We may not be able to control our warranty exposure, which could increase our expenses.
 
Any significant incurrence of warranty expense could increase our costs. In addition, any warranty disclaimers we use may not effectively limit our liability. We have experienced problems with certain components, specifically hydrogen sensor modules and cell stacks, in some of our products which require component replacement. We cannot be certain that further problems related to these or other components will not occur and require replacement.
 
We may be exposed to lawsuits and other claims if our products malfunction, which could increase our expenses, harm our reputation and prevent us from growing our business.
 
Any liability for damages resulting from malfunctions of our products could be substantial and could increase our expenses and prevent us from growing our business.

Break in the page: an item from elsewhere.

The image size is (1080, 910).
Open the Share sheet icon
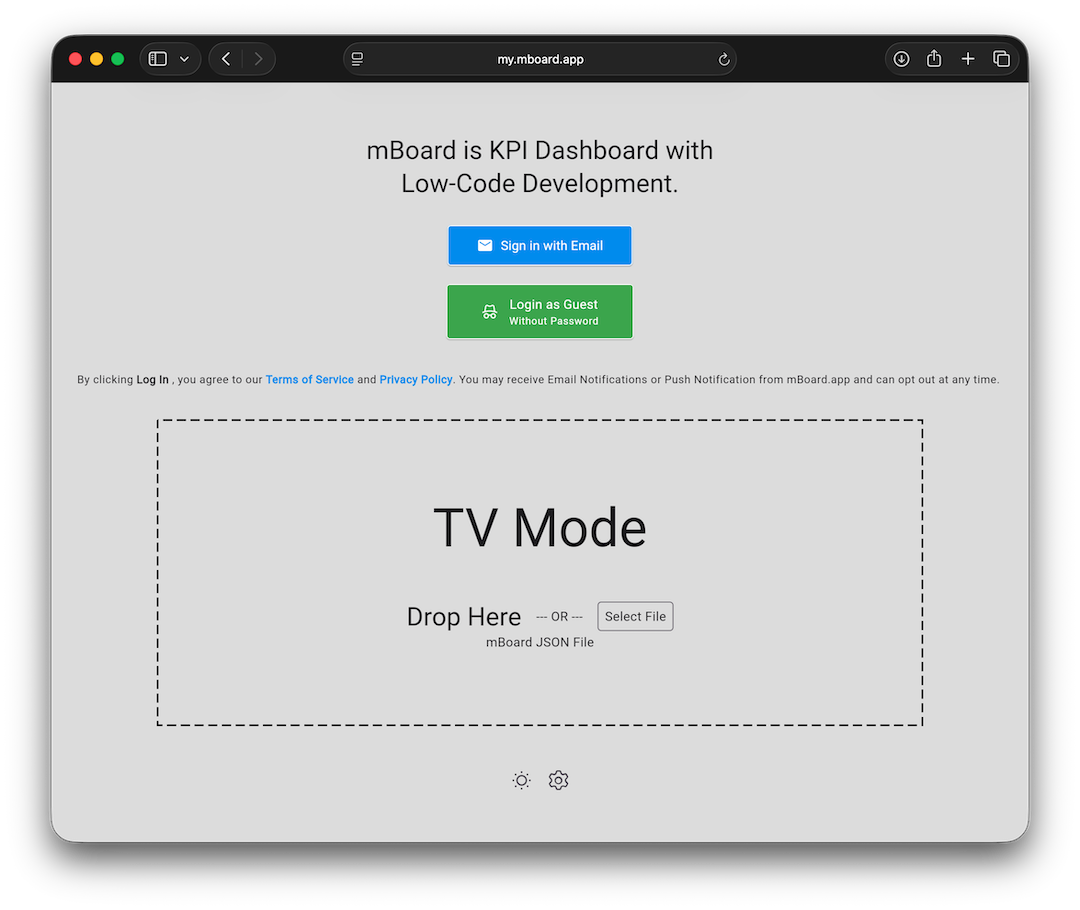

In particular, hydrogen is a flammable gas and can pose safety risks if not handled properly. In one instance it appears hydrogen, in one of our HOGEN40 series generators leaked into the ambient oxygen stream resulting in a flame that burned several components in the system. Further investigation of this unit revealed the presence of pinholes in the cell membranes, resulting in hydrogen leakage and cell failure. Although we have taken steps to improve safety and reliability in our products, we cannot be certain that future similar malfunctions will not occur. In addition, our products may require modifications to operate properly under extreme temperatures. Potential customers will also rely upon our products for critical needs, such as backup power. A malfunction of our products could result in tort or warranty claims. In addition, a well-publicized actual or perceived problem could adversely affect the market’s perception of our products. This could result in a decline in demand for our products, which would reduce our revenue and harm our business.
 
Future government regulation may impair our ability to market and sell our products.
 
Our products are potentially subject to federal, local and foreign laws and regulations governing, among other things, emissions to air as well as laws relating to occupational health and safety. We may incur substantial costs or liabilities in complying with governmental regulations. Our potential customers must also comply with numerous laws and regulations, which could affect their interest in our products. We could incur potentially significant expenditures in complying with environmental and health and safety laws, regulations and requirements that may be adopted or imposed in the future.
 
We anticipate undergoing a period of rapid growth and our failure to manage this growth could harm our business.
 
We anticipate undergoing a period of rapid growth in the number of our employees and the scope of our operations. We intend to introduce new products, increase our production capacity and develop additional distributor relationships. Rapid expansion would likely place a significant strain on our senior management team and other resources. In addition, we may be required to hire additional senior management personnel. Our ability to manage growth will depend in part on our ability to continue to enhance our operating, financial and management information systems. Our personnel, systems and controls may be unable to support our growth.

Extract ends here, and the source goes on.